(Enregistrements conservés)

-----

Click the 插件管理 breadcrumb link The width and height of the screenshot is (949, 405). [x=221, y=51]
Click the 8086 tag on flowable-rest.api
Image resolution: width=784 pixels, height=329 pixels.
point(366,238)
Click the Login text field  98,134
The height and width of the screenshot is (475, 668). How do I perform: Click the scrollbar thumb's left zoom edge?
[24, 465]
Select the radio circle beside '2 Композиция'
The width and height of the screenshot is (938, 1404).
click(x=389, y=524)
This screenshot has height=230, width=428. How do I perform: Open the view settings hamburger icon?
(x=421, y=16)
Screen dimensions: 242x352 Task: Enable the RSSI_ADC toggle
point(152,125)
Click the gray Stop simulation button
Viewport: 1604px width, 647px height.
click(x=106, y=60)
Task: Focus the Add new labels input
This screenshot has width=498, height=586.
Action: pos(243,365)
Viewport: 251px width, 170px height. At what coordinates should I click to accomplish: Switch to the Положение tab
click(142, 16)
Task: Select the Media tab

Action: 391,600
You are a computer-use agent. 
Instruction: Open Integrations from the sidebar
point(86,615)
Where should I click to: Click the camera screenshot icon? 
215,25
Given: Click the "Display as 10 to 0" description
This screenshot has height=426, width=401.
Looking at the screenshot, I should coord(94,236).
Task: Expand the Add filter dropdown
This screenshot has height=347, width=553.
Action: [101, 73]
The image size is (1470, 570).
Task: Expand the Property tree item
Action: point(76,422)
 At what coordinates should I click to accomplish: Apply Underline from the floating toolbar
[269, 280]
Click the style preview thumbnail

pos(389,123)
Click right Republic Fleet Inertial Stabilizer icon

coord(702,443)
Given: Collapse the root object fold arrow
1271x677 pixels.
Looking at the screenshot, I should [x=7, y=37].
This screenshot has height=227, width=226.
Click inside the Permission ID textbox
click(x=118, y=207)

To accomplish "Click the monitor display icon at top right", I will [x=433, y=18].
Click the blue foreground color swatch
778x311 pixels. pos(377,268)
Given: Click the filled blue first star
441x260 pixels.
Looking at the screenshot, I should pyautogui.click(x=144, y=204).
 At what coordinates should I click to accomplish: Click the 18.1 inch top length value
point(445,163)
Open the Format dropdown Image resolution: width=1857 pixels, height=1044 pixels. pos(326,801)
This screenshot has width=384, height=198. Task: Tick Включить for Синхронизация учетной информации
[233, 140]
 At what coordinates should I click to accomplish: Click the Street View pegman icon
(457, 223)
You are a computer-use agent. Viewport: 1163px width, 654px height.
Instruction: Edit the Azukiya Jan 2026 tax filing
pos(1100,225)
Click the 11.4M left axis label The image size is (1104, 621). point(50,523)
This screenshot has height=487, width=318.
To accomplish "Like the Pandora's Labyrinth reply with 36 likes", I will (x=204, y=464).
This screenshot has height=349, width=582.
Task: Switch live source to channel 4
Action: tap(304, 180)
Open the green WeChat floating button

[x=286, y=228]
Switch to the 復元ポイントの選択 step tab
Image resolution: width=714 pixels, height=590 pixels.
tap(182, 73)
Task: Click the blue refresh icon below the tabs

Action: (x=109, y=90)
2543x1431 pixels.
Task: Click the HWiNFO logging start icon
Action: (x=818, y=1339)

-----

Pourriez-vous retaper à l'identique chaque ligne des enregistrements ci-dessus ?

# RÉPONSE COMPLÈTE
Click the 插件管理 breadcrumb link The width and height of the screenshot is (949, 405). [x=221, y=51]
Click the 8086 tag on flowable-rest.api
Image resolution: width=784 pixels, height=329 pixels.
point(366,238)
Click the Login text field  98,134
The height and width of the screenshot is (475, 668). How do I perform: Click the scrollbar thumb's left zoom edge?
[24, 465]
Select the radio circle beside '2 Композиция'
The width and height of the screenshot is (938, 1404).
click(x=389, y=524)
This screenshot has height=230, width=428. How do I perform: Open the view settings hamburger icon?
(x=421, y=16)
Screen dimensions: 242x352 Task: Enable the RSSI_ADC toggle
point(152,125)
Click the gray Stop simulation button
Viewport: 1604px width, 647px height.
click(x=106, y=60)
Task: Focus the Add new labels input
This screenshot has width=498, height=586.
Action: pos(243,365)
Viewport: 251px width, 170px height. At what coordinates should I click to accomplish: Switch to the Положение tab
click(142, 16)
Task: Select the Media tab

Action: 391,600
You are a computer-use agent. 
Instruction: Open Integrations from the sidebar
point(86,615)
Where should I click to: Click the camera screenshot icon? 
215,25
Given: Click the "Display as 10 to 0" description
This screenshot has height=426, width=401.
Looking at the screenshot, I should coord(94,236).
Task: Expand the Add filter dropdown
This screenshot has height=347, width=553.
Action: [101, 73]
The image size is (1470, 570).
Task: Expand the Property tree item
Action: point(76,422)
 At what coordinates should I click to accomplish: Apply Underline from the floating toolbar
[269, 280]
Click the style preview thumbnail

pos(389,123)
Click right Republic Fleet Inertial Stabilizer icon

coord(702,443)
Given: Collapse the root object fold arrow
1271x677 pixels.
Looking at the screenshot, I should [x=7, y=37].
This screenshot has height=227, width=226.
Click inside the Permission ID textbox
click(x=118, y=207)

To accomplish "Click the monitor display icon at top right", I will [x=433, y=18].
Click the blue foreground color swatch
778x311 pixels. pos(377,268)
Given: Click the filled blue first star
441x260 pixels.
Looking at the screenshot, I should pyautogui.click(x=144, y=204).
 At what coordinates should I click to accomplish: Click the 18.1 inch top length value
point(445,163)
Open the Format dropdown Image resolution: width=1857 pixels, height=1044 pixels. pos(326,801)
This screenshot has width=384, height=198. Task: Tick Включить for Синхронизация учетной информации
[233, 140]
 At what coordinates should I click to accomplish: Click the Street View pegman icon
(457, 223)
You are a computer-use agent. Viewport: 1163px width, 654px height.
Instruction: Edit the Azukiya Jan 2026 tax filing
pos(1100,225)
Click the 11.4M left axis label The image size is (1104, 621). point(50,523)
This screenshot has height=487, width=318.
To accomplish "Like the Pandora's Labyrinth reply with 36 likes", I will (x=204, y=464).
This screenshot has height=349, width=582.
Task: Switch live source to channel 4
Action: tap(304, 180)
Open the green WeChat floating button

[x=286, y=228]
Switch to the 復元ポイントの選択 step tab
Image resolution: width=714 pixels, height=590 pixels.
tap(182, 73)
Task: Click the blue refresh icon below the tabs

Action: (x=109, y=90)
2543x1431 pixels.
Task: Click the HWiNFO logging start icon
Action: (x=818, y=1339)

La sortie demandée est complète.